UNTERSUCHTER TEXT:
————
Corbyns unsicheres Erbe
Neuanfang bei Labour - nur die Richtung ist noch unklar.
So wenig Aufmerksamkeit hat eine Vorsitzwahl schon lange nicht mehr erregt. Die Coronakrise hat den politischen Normalbetrieb völlig durcheinandergebracht, es erscheint fast als Nebensächlichkeit, dass die britische Labour-Partei am Samstag einen neuen Parteichef bestimmt. Für die britische Linke ist das nach der Niederlage vom Dezember ein Neuanfang - wohin es geht, ist völlig offen.
————
ANFORDERUNG A: Fasse den Absatz aus dem Artikel zur Labour-Vorsitzwahl, der mit „So wenig Aufmerksamkeit“ beginnt, kürzer zusammen und behalte dabei seine wichtigsten Fakten bei.
ANFORDERUNG B: Gib aus dem Artikel zur Labour-Vorsitzwahl die Passage wortgetreu wieder, die mit „Corbyns unsicheres Erbe“ beginnt und bis einschließlich „ist völlig offen.“ reicht.

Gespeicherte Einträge
————
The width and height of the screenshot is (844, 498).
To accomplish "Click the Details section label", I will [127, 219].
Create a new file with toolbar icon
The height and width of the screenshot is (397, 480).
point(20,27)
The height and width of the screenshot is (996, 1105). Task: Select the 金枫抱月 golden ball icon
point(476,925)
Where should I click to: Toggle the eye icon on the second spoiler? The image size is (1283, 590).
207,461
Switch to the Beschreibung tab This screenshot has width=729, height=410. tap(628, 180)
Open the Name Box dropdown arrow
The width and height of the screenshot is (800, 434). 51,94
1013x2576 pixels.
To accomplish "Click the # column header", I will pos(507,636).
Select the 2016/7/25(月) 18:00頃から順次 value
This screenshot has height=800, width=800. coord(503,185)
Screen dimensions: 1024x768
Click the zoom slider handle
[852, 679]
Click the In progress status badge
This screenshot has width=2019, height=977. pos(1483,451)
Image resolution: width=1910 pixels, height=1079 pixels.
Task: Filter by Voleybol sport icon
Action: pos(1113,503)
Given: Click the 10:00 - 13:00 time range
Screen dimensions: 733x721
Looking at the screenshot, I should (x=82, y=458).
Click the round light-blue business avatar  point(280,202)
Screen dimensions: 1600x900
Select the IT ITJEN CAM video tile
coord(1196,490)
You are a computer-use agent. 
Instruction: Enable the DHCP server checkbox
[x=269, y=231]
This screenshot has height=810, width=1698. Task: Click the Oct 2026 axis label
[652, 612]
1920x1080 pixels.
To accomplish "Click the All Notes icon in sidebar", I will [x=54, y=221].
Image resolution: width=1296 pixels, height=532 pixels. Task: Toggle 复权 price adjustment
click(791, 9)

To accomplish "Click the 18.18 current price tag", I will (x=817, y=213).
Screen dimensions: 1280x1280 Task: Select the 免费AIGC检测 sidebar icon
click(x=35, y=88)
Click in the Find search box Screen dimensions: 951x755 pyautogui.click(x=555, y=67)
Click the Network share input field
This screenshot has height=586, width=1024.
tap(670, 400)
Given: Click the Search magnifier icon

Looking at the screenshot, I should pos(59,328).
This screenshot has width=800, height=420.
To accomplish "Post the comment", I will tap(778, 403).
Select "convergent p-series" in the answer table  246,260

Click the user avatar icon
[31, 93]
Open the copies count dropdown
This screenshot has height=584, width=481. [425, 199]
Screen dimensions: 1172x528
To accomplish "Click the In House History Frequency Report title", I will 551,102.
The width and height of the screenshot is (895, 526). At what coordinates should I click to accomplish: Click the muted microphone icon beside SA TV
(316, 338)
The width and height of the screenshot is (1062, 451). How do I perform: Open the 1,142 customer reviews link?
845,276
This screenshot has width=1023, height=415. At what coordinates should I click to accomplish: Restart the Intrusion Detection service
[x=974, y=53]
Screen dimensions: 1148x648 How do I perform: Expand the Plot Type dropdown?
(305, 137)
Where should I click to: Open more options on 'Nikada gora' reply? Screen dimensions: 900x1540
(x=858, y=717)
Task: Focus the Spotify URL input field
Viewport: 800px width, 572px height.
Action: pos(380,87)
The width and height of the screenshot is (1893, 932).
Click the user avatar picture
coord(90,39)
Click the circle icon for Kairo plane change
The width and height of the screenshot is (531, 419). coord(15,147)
————
ANTWORT A: Die Wahl eines neuen Labour-Parteichefs am Samstag erregt wegen der Coronakrise kaum Aufmerksamkeit. Für die britische Linke ist sie nach der Niederlage vom Dezember ein Neuanfang, dessen Richtung völlig offen ist.

ANTWORT B:
Corbyns unsicheres Erbe
Neuanfang bei Labour - nur die Richtung ist noch unklar.
So wenig Aufmerksamkeit hat eine Vorsitzwahl schon lange nicht mehr erregt. Die Coronakrise hat den politischen Normalbetrieb völlig durcheinandergebracht, es erscheint fast als Nebensächlichkeit, dass die britische Labour-Partei am Samstag einen neuen Parteichef bestimmt. Für die britische Linke ist das nach der Niederlage vom Dezember ein Neuanfang - wohin es geht, ist völlig offen.